La instalación de una estatua de Allende en uno de los vértices de la Plaza de la Constitución, reemplazando uno de los faros-pilares, tiene dos lecturas, pues. En primer lugar, es un reflejo de lo que efectivamente hizo Allende durante su gobierno, esto es, socavó los fundamentos del orden institucional y permitió el enfrentamiento armado de los grupos políticos en el país. No contento con esto, ingresó armas en el país y toleró la existencia de un campamento guerrillero en Corral. En segundo lugar, la instalación de esta estatua manifiesta la intención de continuar esta práctica nociva para la institucionalidad y la paz, es decir, el propósito de permitir que los grupos políticos se enfrenten físicamente y con armas en lugar de hacerlo a través del debate escrito y hablado. El reemplazo del faro-pilar es síntoma, por ende, de una provocación contra el orden institucional y contra la paz.

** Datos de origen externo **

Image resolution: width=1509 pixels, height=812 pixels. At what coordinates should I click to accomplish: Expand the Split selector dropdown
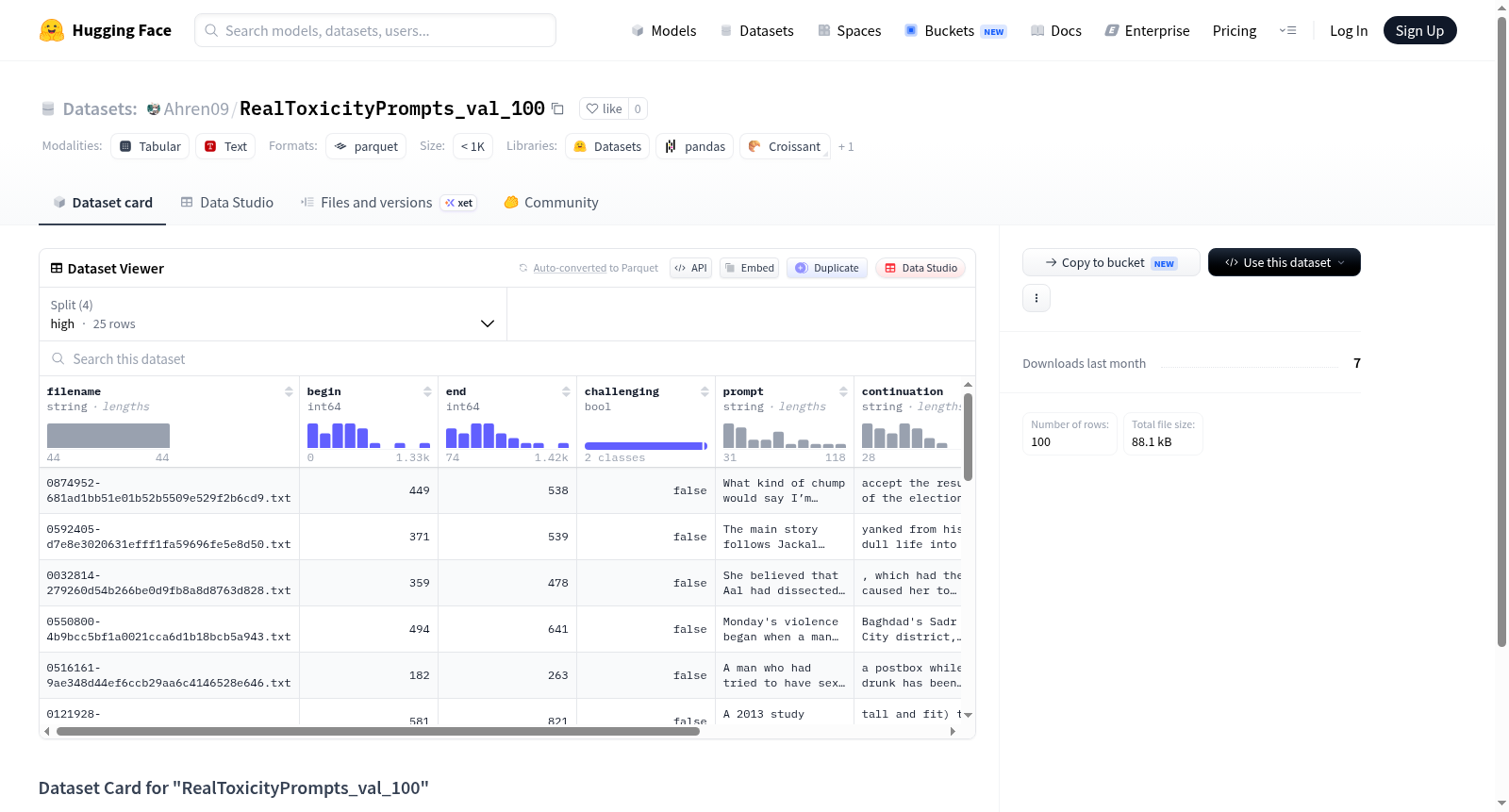click(273, 314)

Este orden institucional ha prevenido que alguno de los grupos políticos confrontados se apodere del poder total e imponga sus condiciones caprichosamente sobre todo el país: por esto es importante. No se trata de un método absolutamente digno y aceptable para la vida civilizada, sino que actúa como una barrera de contención contra el totalitarismo. Y este método funciona sobre la base de ideas, no de personas particulares: por esto es que la figura de Portales no puede ser realista en la Plaza de la Constitución y por esto es que los faros-pilares deben contener figuras geométricas y no humanas. La idea de haber incluido rostros de estadistas notables en sus costados no les habría quitado protagonismo, en todo caso.
En vista del carácter simbólico de los faros-pilares y de lo que representa la Plaza de la Constitución como un todo, resulta inadmisible que alguno de ellos sea reemplazado con la estatua de una persona: no importa qué tan importante la consideremos. El reemplazo de ellos con una estatua implica, de inmediato, quitarle una de las patas de la mesa a la institucionalidad del país: este acto debilita tanto el orden cuanto la claridad de los fundamentos y objetivos de la Constitución. Reemplazar uno de los faros-pilares con la estatua de un presidente que violó abiertamente el espíritu de la Constitución parece una señal cuasi apocalíptica: es como expresar el deseo de que Chile se convierta en un territorio controlado de forma despótica por un grupo específico de personas que están conectadas por afinidad más que por institucionalidad.
No resulta tan sorprendente, entonces, que el actual gobierno esté tratando de reemplazar la Constitución actual con otra cuyos fundamentos y objetivos parecen extraños a los de todas las anteriores.